After 7 months of hearings and protests amid complaints that some students were wearing symbols of the Confederacy to harass or intimidate classmates, Monday's vote sought to bring an end to the heated debate.
A surprising turn came when members moved to vote on the revised policy which read, "Students are not to wear clothing, buttons, patches, jewelry, or any other items with words, phrases, symbols, pictures or signs that are indecent, profane, or racially intimidating that create a reasonable forecast of disruption."
The board's attorney advised members the last line about "a reasonable forecast of disruption" was necessary to insulate the district from claims that it was violating student's free speech rights. But critics, who were arguing for an outright ban on the Confederate flag, insisted that leaving it up to school principals to decide what constitutes a disruption was too vague.
"Likely to cause a disruption or reasonable forecast of disruption, that doesn't make sense, because that's essentially the policy we have now," Parent Tracey Sewell told the board.
The school board split 3-3 on the vote with member Brenda Stephens as the leading voice to change the language in the revised policy.
"I just have a little discomfort with that I would like that period after intimidating."
Board Chairman Dr. Stephen Halkiotis moved to strike out the language about disruptions. The new policy passed without opposition. There were cheers from the audience gathered inside the A.L. Stanback Middle School auditorium.

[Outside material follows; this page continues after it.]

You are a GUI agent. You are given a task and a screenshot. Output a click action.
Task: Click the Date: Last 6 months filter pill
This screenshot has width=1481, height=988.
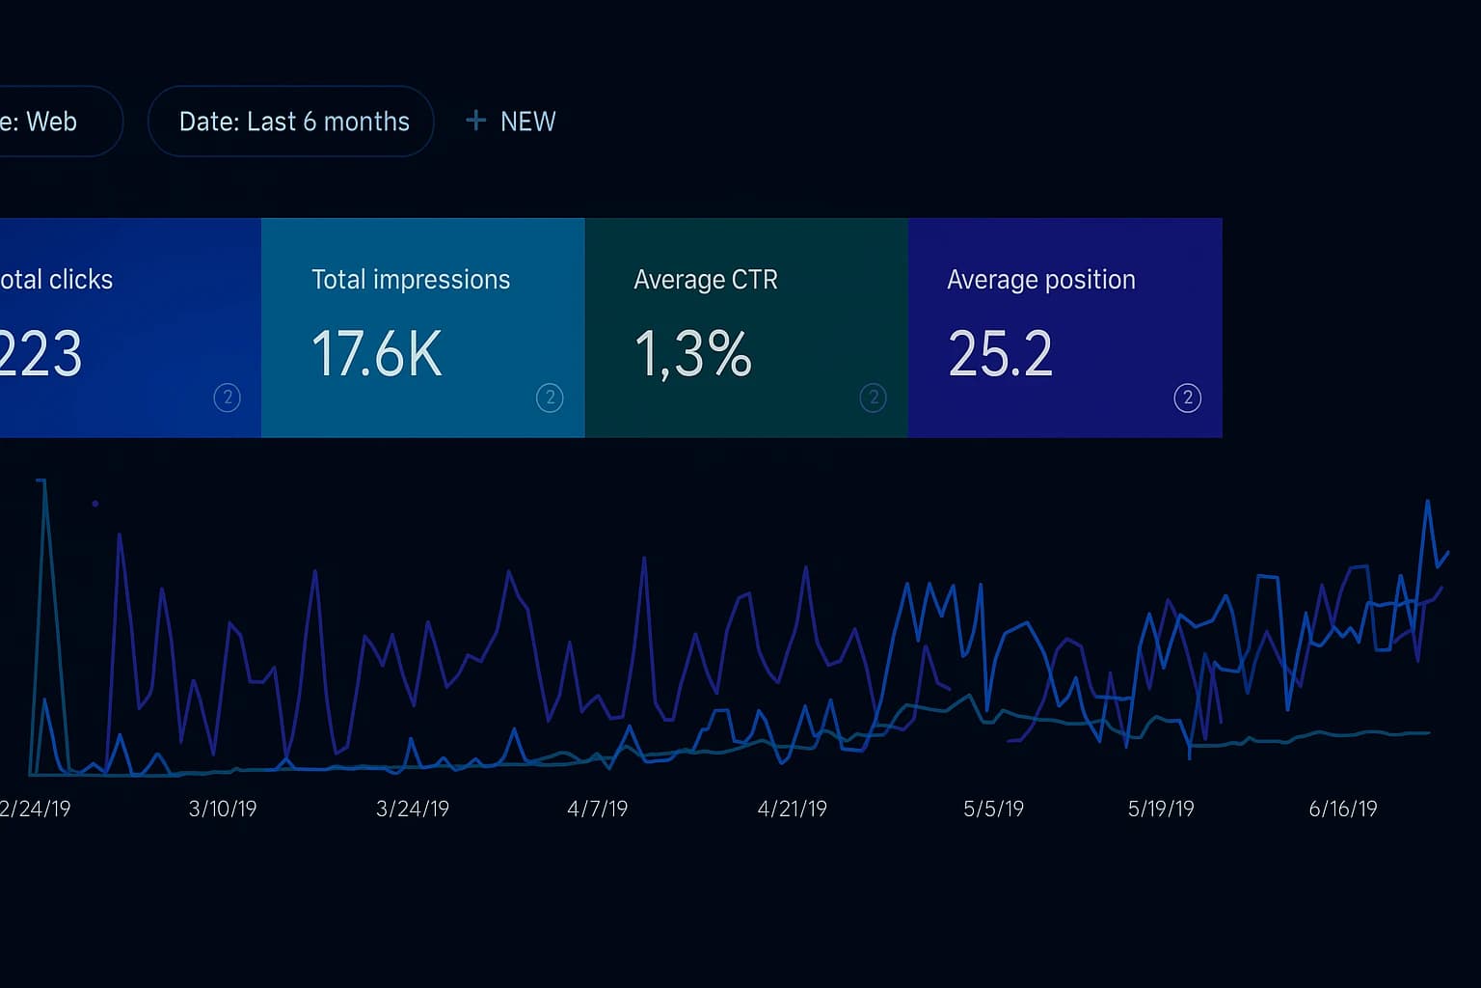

The Hate-Free Coalition, the leading advocates for a ban, called the vote a victory despite no specific ban on the confederate flag.
"It was a win to me," said Latarndra Strong, a parent leader of the coalition. "Tonight we've shown that when a community stands up and speaks for the people we can get change and be the type of school system we want to be."
There is one more hurdle to cross. The board will take a final vote on the revised dress code on June 26. But, that vote is largely procedural.